Cher clitoris, ne soit pas triste. J’ai eu des joies sans toi. D’autres joies. J’ai eu des satisfactions. Notamment celui de ne pas avoir une fille que l’on m’aurait obligé à exciser. D’ailleurs, je n’ai même pas insisté pour qu’on circoncise mes fils. Leur père s’en est toujours occupé et je dois dire que ce sont des plaies différentes ; elles se cicatrisent vite. Le prépuce qu’ils enlèvent semble n’être qu’un bout de peau qu’ils sont pressés de couper. C’est différent.
Serais-je différente si tu étais encore là ?
J’ai 50 ans et je ne cesse de me poser des questions : est-ce que je serais devenue cette personne peu expressive et sexuellement inexistante que je suis devenue ? Peut-on retrouver des sensations avec une opération ?
Tu ne dois pas avoir de réponse à me donner.
Ce n’est rien. Je ne t’en veux pas. Je n’en veux à personne.
Ceux qui t’ont coupé m’ont tuée à petit feu en mettant fin à ta vie.
J’espère que la vie n’est pas trop dure pour toi, là où tu te trouves.

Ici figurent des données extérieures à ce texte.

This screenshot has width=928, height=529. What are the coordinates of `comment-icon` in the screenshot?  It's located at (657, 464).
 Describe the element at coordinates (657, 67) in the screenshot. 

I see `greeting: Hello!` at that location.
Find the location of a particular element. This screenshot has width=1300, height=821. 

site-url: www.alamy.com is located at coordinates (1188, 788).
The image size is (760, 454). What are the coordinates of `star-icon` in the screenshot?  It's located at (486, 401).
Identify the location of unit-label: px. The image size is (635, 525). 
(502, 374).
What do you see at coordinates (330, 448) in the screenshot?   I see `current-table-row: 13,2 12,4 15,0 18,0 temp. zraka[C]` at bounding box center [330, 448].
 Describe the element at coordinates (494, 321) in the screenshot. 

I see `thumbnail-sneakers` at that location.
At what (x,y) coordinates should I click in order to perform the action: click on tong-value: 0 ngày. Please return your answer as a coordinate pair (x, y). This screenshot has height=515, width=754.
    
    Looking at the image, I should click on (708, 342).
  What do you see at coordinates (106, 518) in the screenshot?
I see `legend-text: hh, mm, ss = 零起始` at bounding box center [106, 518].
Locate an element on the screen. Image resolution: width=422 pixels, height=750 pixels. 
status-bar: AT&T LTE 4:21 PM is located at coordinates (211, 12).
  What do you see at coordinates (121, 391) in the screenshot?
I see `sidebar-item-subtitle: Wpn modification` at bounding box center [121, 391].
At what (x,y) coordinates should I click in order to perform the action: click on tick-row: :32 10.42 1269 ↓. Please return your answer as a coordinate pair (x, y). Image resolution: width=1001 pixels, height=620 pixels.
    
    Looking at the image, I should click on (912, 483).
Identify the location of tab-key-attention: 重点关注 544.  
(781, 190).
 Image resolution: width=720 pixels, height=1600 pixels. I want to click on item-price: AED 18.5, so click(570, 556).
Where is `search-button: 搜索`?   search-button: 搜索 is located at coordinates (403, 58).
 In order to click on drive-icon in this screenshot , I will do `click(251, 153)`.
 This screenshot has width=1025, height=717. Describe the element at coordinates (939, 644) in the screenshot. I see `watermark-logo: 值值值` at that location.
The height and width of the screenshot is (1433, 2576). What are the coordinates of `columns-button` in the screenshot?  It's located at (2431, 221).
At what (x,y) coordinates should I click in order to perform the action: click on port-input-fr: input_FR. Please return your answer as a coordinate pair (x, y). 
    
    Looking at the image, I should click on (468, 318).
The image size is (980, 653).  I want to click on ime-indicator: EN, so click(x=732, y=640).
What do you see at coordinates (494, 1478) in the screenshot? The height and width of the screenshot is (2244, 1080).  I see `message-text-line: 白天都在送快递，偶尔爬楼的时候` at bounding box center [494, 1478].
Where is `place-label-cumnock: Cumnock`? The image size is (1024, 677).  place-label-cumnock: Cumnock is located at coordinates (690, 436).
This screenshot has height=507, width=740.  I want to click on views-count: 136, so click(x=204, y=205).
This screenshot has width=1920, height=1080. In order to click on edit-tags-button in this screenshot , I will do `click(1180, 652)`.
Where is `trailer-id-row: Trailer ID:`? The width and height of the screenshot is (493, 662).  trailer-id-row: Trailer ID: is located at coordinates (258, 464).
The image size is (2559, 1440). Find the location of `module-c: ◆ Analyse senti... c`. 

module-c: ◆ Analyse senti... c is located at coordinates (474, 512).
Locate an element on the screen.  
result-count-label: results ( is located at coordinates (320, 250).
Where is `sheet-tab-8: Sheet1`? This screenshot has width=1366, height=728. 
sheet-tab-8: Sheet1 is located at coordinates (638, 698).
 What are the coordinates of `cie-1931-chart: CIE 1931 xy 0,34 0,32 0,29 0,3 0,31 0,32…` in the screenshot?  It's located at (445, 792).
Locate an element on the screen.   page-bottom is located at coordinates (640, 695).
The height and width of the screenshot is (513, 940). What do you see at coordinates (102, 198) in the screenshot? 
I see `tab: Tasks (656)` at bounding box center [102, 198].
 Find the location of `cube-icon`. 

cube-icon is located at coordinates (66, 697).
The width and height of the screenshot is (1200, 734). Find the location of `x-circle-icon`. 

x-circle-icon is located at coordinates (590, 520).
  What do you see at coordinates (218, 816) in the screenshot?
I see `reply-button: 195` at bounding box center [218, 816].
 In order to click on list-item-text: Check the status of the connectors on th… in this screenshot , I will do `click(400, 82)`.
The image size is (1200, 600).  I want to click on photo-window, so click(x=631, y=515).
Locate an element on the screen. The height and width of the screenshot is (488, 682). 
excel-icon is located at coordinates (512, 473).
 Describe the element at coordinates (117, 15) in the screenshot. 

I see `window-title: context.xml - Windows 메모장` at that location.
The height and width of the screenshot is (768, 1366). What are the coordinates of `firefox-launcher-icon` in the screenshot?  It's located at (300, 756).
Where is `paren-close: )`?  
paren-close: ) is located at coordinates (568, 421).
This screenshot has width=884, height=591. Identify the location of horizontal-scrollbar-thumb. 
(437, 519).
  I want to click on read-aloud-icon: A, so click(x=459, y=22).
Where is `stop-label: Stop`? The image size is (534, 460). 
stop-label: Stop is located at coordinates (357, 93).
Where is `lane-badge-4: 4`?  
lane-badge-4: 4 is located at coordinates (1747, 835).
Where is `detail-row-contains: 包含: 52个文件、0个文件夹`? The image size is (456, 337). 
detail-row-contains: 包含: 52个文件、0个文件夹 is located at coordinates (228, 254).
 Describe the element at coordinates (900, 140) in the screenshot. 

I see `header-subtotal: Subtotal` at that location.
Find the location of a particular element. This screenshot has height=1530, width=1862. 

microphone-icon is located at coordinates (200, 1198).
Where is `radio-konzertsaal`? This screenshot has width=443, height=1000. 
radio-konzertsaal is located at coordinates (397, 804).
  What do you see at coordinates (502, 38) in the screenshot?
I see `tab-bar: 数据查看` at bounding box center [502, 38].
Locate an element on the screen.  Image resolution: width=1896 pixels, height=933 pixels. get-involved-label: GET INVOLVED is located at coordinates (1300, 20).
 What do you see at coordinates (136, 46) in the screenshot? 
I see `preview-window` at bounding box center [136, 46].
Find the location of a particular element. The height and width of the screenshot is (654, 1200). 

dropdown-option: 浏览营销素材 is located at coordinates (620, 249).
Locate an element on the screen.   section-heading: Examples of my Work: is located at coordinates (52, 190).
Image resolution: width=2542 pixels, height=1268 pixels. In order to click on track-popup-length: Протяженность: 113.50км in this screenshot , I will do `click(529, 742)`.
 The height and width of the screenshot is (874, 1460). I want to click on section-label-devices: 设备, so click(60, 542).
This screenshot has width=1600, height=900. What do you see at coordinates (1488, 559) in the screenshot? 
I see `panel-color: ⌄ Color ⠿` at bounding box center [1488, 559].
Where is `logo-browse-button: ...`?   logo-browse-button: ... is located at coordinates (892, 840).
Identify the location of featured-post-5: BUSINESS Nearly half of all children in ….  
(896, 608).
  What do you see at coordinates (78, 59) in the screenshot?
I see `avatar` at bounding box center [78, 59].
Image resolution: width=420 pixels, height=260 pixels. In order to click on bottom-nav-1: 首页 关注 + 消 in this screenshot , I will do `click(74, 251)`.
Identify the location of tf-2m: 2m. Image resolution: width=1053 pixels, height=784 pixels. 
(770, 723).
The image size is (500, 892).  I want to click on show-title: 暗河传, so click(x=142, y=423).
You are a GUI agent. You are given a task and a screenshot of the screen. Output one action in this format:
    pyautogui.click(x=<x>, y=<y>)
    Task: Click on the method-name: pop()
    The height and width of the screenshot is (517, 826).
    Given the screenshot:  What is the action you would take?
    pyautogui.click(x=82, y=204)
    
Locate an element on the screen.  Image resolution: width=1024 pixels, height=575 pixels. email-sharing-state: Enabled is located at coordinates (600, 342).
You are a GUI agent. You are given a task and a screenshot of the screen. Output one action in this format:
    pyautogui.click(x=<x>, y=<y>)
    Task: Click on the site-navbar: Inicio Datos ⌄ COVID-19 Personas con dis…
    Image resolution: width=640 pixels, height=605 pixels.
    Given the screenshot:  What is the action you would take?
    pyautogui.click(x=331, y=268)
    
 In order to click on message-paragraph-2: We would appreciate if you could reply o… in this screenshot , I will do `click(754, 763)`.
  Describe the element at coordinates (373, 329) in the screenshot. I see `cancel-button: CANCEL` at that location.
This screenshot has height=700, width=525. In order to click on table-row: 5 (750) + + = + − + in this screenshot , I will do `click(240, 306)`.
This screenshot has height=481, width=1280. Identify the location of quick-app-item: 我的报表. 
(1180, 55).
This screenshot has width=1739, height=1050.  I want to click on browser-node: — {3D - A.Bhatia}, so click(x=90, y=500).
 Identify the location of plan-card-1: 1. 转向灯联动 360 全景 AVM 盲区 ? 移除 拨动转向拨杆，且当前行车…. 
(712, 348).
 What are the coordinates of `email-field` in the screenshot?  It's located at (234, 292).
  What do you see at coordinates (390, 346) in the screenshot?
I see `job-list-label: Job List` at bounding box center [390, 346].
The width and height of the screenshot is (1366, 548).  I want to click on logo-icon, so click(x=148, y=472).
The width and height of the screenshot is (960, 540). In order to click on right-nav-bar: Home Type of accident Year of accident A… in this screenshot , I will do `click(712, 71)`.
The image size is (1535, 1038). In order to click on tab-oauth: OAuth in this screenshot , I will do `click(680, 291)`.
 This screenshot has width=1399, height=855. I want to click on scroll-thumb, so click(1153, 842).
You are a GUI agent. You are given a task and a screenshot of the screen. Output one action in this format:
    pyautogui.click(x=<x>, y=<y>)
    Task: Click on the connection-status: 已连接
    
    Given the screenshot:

J’imagine que tu n’es pas seul et que tous les organes coupés pour ces raisons hypocrites se trouvent avec toi, et je sais bien que tous les jours de nouveaux viennent s’ajouter au nombre.
Je ne sais pas trop quoi te dire pour finir ma lettre.
À bientôt ? Alors que je sais que nous ne nous verrons jamais ?
Au revoir ? Nous ne nous reverrons pas.
À jamais.
Cela peut convenir.
À jamais, très chère partie de mon sexe.
Je sais que je ne te retrouverai jamais.